Als Blinder in der Coronakrise«Sie sagte, dass sie mich nicht berühren darf»
Von Jennifer Furer
16.8.2020
Für blinde und sehbehinderte Menschen ist die Coronakrise eine besondere Herausforderung. Gerd Bingemann sagt, wie er mit der Abstandsregel umgeht und wieso er ein Fitnessstudio mit blauen Flecken verlassen hat.
Gerd Bingemann steht am Bahnsteig im Zürcher Hauptbahnhof. In der Hand hält er einen weissen Stock. Sein Gesicht ist freundlich. Es wirkt, als schwebe er in Gedanken. Die Augen sind auf den Boden gerichtet. Als der Zug einfährt und Bingemann sich in dessen Richtung bewegt, ist zu erkennen, dass der Mann mit kurzen weissen Haaren blind ist.

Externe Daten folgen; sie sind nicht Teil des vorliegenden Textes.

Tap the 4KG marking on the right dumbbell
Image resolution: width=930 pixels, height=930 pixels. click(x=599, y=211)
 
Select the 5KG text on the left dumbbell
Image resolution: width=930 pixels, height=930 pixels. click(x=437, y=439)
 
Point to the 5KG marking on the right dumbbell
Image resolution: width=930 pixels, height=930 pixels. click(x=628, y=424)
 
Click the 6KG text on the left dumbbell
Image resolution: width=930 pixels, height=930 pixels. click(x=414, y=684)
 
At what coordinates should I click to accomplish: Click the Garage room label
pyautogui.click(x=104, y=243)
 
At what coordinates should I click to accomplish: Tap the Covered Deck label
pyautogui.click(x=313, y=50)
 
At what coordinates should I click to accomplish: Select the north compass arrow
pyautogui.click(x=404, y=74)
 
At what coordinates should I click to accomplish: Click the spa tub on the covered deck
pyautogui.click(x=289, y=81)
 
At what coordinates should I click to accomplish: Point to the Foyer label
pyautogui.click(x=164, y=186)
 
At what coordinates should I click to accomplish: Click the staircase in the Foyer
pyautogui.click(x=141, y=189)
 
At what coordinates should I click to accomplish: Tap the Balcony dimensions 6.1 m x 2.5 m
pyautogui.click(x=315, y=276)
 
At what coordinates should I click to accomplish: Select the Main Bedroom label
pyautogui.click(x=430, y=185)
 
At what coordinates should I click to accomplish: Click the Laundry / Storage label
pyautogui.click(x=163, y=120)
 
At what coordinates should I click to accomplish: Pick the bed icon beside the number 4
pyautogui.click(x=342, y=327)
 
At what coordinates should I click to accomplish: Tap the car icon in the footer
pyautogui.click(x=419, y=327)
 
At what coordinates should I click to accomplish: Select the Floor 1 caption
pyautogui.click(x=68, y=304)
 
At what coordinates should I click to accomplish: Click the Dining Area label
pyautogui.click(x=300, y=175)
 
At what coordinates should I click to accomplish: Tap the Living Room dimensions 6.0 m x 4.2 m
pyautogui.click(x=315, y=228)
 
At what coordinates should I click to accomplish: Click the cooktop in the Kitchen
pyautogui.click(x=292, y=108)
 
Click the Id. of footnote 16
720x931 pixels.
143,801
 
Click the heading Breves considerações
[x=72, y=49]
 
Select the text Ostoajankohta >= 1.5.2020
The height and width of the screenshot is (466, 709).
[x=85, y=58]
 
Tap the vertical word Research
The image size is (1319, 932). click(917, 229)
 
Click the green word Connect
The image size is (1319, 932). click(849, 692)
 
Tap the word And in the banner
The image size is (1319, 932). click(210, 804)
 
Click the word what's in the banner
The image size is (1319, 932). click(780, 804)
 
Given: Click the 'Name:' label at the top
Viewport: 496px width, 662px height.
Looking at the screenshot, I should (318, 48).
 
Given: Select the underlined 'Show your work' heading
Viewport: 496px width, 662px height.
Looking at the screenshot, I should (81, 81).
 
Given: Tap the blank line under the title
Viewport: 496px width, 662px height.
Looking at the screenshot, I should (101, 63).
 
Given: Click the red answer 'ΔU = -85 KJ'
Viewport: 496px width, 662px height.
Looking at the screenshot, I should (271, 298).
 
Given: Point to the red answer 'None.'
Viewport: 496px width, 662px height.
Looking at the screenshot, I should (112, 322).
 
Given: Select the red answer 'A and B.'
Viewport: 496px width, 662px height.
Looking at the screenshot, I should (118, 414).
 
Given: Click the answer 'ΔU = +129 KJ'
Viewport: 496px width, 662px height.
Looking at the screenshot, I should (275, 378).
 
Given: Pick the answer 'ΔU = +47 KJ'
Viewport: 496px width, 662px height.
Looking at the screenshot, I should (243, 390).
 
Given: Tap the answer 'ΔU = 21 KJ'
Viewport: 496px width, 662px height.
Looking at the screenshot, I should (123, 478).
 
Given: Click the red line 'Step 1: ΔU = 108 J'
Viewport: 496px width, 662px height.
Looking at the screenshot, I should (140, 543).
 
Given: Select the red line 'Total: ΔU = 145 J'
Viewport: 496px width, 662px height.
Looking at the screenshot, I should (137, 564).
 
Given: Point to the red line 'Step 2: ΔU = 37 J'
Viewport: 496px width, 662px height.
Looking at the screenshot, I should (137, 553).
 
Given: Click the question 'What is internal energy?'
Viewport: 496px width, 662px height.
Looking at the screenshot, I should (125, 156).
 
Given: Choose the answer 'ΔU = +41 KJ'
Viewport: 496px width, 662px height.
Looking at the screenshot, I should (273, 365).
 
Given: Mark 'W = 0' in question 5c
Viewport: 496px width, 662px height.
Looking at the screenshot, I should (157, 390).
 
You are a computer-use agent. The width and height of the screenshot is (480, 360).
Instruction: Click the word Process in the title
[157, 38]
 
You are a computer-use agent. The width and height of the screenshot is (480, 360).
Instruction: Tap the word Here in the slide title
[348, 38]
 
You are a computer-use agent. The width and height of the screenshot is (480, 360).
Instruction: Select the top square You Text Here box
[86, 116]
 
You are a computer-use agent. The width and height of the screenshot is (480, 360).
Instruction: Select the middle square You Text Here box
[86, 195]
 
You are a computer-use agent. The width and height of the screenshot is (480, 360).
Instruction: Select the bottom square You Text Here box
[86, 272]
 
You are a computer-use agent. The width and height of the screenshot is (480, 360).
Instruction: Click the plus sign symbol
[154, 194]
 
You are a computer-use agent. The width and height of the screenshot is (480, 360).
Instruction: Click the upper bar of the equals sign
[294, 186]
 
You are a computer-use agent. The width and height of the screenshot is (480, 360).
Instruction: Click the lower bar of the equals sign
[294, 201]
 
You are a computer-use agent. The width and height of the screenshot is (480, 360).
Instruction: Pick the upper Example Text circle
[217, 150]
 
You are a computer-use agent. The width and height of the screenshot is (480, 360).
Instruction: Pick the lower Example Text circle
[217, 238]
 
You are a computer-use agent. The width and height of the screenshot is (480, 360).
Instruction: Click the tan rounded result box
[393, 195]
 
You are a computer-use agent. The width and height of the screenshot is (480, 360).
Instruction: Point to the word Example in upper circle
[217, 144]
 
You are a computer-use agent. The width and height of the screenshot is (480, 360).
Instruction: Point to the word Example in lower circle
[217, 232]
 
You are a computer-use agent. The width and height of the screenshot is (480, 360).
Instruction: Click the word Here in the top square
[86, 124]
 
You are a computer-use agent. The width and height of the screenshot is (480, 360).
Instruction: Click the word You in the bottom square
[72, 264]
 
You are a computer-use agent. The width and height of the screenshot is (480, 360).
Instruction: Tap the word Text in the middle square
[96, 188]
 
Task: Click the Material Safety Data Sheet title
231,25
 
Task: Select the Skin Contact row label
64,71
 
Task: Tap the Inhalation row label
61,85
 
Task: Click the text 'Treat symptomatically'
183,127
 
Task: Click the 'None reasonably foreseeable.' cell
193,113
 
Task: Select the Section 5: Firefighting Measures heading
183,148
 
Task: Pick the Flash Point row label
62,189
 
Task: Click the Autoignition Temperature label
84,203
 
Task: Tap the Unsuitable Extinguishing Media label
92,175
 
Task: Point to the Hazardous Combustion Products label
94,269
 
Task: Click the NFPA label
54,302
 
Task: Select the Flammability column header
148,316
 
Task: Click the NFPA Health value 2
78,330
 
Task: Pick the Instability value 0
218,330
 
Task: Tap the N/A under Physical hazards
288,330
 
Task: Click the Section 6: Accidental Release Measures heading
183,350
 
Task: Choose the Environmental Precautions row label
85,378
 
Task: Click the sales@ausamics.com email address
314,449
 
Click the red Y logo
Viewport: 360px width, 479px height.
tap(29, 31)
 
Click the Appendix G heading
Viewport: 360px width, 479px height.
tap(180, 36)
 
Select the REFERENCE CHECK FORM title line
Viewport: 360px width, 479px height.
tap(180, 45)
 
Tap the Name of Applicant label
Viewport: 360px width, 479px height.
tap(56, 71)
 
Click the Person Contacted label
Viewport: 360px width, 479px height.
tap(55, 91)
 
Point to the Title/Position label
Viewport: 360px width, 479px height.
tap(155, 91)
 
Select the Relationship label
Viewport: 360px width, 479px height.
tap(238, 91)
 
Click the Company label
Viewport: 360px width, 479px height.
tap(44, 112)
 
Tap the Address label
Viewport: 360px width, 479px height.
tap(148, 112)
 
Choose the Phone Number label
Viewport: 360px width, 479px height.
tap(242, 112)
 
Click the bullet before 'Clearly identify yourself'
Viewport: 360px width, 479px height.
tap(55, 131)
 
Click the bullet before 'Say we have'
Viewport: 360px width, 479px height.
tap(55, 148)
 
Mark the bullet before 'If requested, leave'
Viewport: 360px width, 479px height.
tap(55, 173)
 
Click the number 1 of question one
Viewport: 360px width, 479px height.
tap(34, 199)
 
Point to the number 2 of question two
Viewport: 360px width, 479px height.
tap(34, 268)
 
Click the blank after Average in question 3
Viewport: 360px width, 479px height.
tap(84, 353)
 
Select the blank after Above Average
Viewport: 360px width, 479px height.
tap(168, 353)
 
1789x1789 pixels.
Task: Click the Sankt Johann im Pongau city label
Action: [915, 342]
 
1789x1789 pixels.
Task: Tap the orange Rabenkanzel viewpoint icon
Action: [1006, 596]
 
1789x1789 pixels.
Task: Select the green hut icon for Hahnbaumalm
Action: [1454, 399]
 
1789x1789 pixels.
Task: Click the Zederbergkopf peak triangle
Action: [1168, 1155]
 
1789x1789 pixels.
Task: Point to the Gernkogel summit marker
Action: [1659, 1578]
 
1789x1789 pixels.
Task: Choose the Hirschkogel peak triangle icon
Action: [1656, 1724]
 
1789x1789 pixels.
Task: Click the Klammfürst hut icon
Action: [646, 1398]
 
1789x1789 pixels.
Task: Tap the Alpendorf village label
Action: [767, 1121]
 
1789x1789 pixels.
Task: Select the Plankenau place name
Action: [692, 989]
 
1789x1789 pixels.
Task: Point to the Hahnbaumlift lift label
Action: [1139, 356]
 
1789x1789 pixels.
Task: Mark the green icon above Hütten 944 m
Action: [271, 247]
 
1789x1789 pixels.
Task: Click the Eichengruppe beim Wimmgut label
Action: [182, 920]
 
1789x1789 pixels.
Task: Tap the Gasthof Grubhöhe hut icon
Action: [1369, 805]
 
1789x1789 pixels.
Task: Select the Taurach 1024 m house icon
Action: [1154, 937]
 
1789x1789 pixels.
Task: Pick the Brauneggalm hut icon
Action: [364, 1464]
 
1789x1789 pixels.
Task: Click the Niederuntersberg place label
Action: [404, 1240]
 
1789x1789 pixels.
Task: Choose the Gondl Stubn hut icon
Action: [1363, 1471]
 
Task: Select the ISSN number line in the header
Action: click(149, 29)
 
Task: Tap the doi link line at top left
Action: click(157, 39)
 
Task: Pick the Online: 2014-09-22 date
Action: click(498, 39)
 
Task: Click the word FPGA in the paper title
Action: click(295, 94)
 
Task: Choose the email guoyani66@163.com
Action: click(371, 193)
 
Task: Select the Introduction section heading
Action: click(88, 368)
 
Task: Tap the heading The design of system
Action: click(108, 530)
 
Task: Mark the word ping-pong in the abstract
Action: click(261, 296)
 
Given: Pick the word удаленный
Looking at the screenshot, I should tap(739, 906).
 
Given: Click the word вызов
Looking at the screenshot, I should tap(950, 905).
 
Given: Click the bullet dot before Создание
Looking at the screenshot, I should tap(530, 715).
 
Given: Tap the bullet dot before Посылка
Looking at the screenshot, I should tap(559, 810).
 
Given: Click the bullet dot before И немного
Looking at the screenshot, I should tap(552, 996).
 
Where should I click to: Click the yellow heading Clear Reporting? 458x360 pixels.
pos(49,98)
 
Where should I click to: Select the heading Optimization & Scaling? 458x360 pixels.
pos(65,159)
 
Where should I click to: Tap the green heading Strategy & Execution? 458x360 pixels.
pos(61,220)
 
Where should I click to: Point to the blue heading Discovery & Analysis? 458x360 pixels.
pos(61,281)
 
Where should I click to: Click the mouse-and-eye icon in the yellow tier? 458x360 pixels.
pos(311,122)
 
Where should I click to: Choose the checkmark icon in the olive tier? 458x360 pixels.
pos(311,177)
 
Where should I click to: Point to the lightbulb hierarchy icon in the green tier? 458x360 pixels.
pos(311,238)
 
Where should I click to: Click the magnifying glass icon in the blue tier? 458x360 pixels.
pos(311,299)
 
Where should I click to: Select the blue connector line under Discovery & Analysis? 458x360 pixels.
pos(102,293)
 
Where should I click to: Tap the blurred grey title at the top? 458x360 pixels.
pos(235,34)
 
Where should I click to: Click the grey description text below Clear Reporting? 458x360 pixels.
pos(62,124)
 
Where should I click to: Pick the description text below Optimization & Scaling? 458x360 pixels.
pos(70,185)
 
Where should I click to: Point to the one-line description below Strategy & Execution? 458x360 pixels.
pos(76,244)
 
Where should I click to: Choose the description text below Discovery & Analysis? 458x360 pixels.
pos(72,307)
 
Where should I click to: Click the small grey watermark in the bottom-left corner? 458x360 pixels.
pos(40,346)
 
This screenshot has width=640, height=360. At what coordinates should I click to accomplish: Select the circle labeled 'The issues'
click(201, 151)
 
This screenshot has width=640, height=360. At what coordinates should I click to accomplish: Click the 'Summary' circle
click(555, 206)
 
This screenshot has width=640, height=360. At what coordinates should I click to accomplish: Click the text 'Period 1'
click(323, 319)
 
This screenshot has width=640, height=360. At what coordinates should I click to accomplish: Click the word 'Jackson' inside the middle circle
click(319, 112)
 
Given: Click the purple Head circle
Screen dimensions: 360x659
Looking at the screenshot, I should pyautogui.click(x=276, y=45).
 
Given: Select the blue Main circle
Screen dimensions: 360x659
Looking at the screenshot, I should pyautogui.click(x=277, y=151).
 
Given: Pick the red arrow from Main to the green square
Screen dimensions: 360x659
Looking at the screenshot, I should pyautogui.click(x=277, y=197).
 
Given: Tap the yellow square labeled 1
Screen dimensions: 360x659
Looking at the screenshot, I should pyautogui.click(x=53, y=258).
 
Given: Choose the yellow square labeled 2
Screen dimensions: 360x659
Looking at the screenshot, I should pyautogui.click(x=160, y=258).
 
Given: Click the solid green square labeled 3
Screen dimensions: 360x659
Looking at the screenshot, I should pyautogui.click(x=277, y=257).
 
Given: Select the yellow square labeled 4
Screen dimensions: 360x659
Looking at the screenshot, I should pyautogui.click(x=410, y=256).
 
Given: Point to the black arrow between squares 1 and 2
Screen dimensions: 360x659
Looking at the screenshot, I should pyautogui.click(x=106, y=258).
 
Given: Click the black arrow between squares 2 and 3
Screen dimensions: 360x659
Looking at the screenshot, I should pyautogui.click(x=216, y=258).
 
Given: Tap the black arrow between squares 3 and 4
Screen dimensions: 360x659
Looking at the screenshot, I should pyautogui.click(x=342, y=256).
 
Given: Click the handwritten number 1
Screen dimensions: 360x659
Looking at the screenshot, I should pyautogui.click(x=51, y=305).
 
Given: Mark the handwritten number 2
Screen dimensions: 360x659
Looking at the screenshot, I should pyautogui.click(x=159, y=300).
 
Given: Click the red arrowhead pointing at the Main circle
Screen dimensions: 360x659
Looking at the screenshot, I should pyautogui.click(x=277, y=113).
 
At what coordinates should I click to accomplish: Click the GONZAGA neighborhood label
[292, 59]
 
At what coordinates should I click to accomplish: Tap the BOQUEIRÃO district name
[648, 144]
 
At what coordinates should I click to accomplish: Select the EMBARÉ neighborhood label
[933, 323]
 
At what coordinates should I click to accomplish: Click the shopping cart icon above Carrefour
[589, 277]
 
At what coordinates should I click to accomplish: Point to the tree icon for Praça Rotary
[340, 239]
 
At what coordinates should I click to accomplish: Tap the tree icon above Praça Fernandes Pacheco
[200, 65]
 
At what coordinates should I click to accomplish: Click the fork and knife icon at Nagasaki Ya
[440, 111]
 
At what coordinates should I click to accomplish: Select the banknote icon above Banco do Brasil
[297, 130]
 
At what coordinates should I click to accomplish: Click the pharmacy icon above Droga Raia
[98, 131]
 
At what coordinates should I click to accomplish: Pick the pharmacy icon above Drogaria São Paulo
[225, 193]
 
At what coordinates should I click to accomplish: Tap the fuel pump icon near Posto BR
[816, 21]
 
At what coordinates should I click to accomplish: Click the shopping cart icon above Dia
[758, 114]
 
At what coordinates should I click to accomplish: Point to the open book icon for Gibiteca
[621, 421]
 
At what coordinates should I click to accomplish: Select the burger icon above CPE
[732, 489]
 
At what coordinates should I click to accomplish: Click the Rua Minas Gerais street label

Mit seinem Langstock ertastet Bingemann erst die Gleiskante, dann die Türe. Er steigt in den Zug ein und erfühlt sich mit seinen Händen und dem Stock den Weg zu einem Sitzplatz. «Ist hier noch frei?» Niemand antwortet. Ein Zeichen, dass Bingemann, der seit zehn Jahren blind ist, sich wohl setzen kann.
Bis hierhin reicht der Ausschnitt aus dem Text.